The compression flange and the end cover are connected through fasteners.

Optionally, the pressing flange and the side of the outer ring valve seat facing the end cover together form a mounting groove, and the mounting groove forms the gap.

Optionally, the number of the auxiliary bearing assemblies is two, and the two auxiliary bearing assemblies are respectively located at the positions of the mounting base close to both ends of the rotating shaft.

Optionally, the elastic member is a spring;

And/or, the annular abutting member is a graphite ring.

Optionally, the electromagnetic bearing assembly includes an axial electromagnetic bearing, the axial electromagnetic bearing includes a thrust plate and two axial electromagnetic bearing stators, the thrust plate is sleeved on the rotating shaft, and the two shafts The electromagnetic bearing stator is arranged on both sides of the thrust plate along the axial direction of the rotating shaft;

A connecting hole for the rotating shaft to pass through is formed on the thrust plate along the axis of the rotating shaft. The hole wall of the connecting hole extends obliquely in a direction away from the rotating shaft along the axial direction of the rotating shaft. A connecting bushing is provided on the outer wall of the rotating shaft corresponding to the connecting hole, and the extending direction of the outer wall of the connecting bushing matches the extending direction of the hole wall of the connecting hole.

Compared with the existing technology, the technical solution provided by the present disclosure has the following advantages:

The electromagnetic bearing rotor system provided by the present disclosure coaxially disposes the electromagnetic bearing assembly and the auxiliary bearing assembly on the mounting seat, so that the rotating shaft is coaxially threaded on the electromagnetic bearing assembly and the auxiliary bearing assembly, so that the electromagnetic bearing assembly and the auxiliary bearing assembly Together they support the rotating shaft, and the auxiliary bearing assembly includes an outer ring valve seat, an inner ring valve seat and an auxiliary bearing. A gap is formed between the outer ring valve seat and the mounting seat along the axial direction of the rotating shaft, so An elastic piece is provided in the above gap, so that when the axial displacement deviation of the rotating shaft occurs relative to the mounting base, the axial displacement of the rotating shaft can be balanced by the elastic piece, thereby preventing the auxiliary bearing from bearing excessive axial load. At the same time, the connecting hole The hole wall is also formed with a contact surface extending obliquely in the direction away from the rotation shaft along the axial direction of the rotation shaft. The rotation shaft is in contact with the contact surface, so that a diameter of the rotation shaft relative to the mounting seat can be generated. When the axial displacement deviates, part of the load force is dispersed to the axial direction of the rotating shaft through the inclined abutment surface, and is balanced by the elastic member, thereby greatly reducing the radial load borne by the auxiliary bearing, thus not only protecting The function of the auxiliary bearing also further improves the support effect of the auxiliary bearing assembly on the rotating shaft, thereby better protecting the electromagnetic bearing assembly.

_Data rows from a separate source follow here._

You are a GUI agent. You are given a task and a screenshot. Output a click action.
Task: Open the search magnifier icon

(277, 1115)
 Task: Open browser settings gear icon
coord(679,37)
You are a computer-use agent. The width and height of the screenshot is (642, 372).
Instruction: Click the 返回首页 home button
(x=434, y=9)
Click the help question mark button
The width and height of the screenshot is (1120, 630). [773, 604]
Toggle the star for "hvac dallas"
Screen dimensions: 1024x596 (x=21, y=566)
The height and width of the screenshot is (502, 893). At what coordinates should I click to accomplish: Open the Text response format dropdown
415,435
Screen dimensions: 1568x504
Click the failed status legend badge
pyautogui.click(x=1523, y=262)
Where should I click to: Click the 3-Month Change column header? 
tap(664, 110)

Description of the drawings

The accompanying drawings, which are incorporated in and constitute a part of this specification, illustrate embodiments consistent with the disclosure and together with the description, serve to explain the principles of the disclosure.

In order to more clearly illustrate the embodiments of the present disclosure or the technical solutions in the prior art, the drawings needed to be used in the description of the embodiments or the prior art will be briefly introduced below. Obviously, for those of ordinary skill in the art, It is said that other drawings can be obtained based on these drawings without exerting creative labor.

Figure 1 is a schematic structural diagram of an electromagnetic bearing rotor system according to an embodiment of the present disclosure;

Figure 2 is a schematic structural diagram of the auxiliary bearing assembly of the electromagnetic bearing rotor system according to the embodiment of the present disclosure;

Figure 3 is a schematic structural diagram of the axial electromagnetic bearing of the electromagnetic bearing rotor system according to the embodiment of the present disclosure.

Among them, 1. Rotating shaft; 11. Rotating shaft sleeve; 12. Contact bushing; 2. Mounting seat; 21. Mounting sleeve; 22. End cover; 3. Electromagnetic bearing assembly; 31. Radial electromagnetic bearing; 31a. Radial electromagnetic bearing rotor; 31b, radial electromagnetic bearing stator; 32, axial electromagnetic bearing; 32a, thrust plate; 32b, axial electromagnetic bearing stator; 4. auxiliary bearing assembly; 41, outer ring valve seat; 42, inner Ring valve seat; 43. Auxiliary bearing; 44. Elastic member; 45. Annular contact member; 451. First contact ring; 452. Second contact ring; 46. Installation part; 47. Pressure flange; 48 , Adjusting gasket; 49. Fasteners; 5. High-speed motor; 6. Radial electromagnetic bearing sensor; 7. Axial electromagnetic bearing sensor; 8. Connecting bushing.

Detailed ways

In order to understand the above objects, features and advantages of the present disclosure more clearly, the solutions of the present disclosure will be further described below. It should be noted that, as long as there is no conflict, the embodiments of the present disclosure and the features in the embodiments can be combined with each other.

Many specific details are set forth in the following description to fully understand the present disclosure, but the present disclosure can also be implemented in other ways different from those described here; obviously, the embodiments in the description are only part of the embodiments of the present disclosure, and Not all examples.

As shown in Figures 1-3, this embodiment provides an electromagnetic bearing rotor system, which includes a rotating shaft 1 and a mounting base 2. An electromagnetic bearing assembly 3 and an auxiliary bearing assembly 4 are coaxially arranged on the mounting base 2, and the rotating shaft 1 is coaxially arranged. On the electromagnetic bearing assembly 3 and the auxiliary bearing assembly 4.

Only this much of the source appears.